4o (253 x 198 mm). Half-title, cancel leaves 3/4, 4/2, 4/4, 6/2.3, 53/4, 54/1, 59/1, 59/3, 63/2, 64/3, 65/1; c4 blank removed. 2 engraved plates. (Very minor foxing to text.) Contemporary quarter sheep and boards (slight rubbing to extremities). Provenance: Antiquariat Hauser, Munich (bookseller's label on front pastedown).
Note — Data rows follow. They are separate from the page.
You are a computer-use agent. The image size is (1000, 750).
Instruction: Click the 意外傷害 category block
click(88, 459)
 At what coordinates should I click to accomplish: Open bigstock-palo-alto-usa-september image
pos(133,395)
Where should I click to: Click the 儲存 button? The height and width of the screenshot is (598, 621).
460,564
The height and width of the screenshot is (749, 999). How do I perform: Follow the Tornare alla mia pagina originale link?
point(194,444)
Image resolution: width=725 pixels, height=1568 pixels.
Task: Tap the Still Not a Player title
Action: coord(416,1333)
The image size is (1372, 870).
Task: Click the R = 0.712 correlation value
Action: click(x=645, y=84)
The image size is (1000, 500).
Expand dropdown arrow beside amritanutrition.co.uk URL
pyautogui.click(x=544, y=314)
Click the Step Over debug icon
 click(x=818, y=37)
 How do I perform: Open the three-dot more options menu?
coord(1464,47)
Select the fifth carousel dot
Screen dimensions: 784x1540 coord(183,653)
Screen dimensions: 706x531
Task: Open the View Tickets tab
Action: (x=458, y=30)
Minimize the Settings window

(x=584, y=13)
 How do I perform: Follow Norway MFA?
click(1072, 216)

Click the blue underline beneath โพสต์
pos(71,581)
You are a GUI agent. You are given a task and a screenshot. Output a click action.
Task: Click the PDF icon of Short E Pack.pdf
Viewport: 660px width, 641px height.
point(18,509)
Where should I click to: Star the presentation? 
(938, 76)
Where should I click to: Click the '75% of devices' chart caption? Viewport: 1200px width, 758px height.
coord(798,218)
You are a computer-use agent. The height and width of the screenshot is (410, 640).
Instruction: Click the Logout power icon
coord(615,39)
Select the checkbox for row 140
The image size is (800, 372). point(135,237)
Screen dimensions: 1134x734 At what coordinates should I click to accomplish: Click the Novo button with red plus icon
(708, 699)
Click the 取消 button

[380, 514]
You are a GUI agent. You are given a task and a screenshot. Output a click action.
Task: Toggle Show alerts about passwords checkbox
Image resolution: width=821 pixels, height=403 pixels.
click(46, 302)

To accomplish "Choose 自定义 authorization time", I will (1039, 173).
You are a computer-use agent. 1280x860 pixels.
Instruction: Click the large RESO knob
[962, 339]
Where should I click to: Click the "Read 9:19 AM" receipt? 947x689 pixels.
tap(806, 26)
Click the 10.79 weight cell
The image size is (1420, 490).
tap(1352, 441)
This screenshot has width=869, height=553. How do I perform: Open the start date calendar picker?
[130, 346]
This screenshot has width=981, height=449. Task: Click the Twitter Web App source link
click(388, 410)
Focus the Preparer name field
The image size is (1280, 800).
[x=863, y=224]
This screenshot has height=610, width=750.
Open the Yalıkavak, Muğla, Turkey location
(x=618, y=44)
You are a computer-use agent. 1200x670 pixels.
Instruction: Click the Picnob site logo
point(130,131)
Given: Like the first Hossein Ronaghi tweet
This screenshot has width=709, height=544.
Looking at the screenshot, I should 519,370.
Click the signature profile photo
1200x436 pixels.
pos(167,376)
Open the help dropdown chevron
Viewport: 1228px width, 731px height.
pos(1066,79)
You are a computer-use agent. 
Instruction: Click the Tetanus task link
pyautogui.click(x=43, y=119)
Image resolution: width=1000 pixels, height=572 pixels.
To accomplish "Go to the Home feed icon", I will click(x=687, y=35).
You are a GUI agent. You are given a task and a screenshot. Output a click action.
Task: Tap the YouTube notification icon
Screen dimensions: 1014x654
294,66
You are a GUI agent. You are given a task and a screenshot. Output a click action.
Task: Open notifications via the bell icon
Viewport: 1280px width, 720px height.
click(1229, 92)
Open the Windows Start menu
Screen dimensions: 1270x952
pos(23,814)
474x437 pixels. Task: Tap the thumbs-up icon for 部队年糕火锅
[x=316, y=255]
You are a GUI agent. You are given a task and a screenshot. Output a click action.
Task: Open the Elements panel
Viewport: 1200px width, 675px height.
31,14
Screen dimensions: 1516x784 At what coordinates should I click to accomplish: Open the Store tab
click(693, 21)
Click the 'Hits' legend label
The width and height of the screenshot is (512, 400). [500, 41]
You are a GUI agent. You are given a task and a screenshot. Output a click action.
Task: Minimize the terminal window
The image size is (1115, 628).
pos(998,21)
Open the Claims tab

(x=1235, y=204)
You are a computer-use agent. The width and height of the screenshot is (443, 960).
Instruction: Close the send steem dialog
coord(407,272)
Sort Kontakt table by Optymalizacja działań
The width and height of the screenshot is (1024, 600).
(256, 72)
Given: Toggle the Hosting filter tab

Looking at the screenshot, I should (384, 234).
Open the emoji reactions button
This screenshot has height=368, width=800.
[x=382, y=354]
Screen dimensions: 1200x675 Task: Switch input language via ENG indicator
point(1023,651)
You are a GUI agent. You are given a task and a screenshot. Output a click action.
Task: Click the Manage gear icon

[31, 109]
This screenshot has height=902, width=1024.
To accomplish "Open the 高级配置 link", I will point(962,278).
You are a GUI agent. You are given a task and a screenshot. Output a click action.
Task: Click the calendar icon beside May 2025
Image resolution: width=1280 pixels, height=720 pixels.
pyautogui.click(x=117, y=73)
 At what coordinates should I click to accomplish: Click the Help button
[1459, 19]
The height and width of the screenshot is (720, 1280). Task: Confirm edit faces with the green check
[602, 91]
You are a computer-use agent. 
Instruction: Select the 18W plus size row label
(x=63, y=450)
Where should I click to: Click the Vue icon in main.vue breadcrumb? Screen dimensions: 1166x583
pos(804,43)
FIRST EDITION of the first mathematical study of heat diffusion, originally presented as a paper to the Académie des Sciences in 1807. Fourier showed that heat diffusion was subject to simple observable physical constants that could be expressed mathematically. While Galileo and Newton had revolutionized the study of nature by discerning mathematical laws in the movement of solids and fluids, this approach had not been satisfactorily applied to the study of heat before Fourier. His work had major repercussions for the development of both physics and pure mathematics: first, he extended the range of rational mechanics beyond the fields defined in Newton's Principia, establishing an essential branch of modern physics. Secondly, his invention of unprecedentedly powerful mathematical tools for the solution of equations "raised problems in mathematical analysis that motivated much of the leading work in that field for the rest of the century and beyond" (DSB). Dibner Heralds of Science 154; En français dans le texte 232; Norman 824.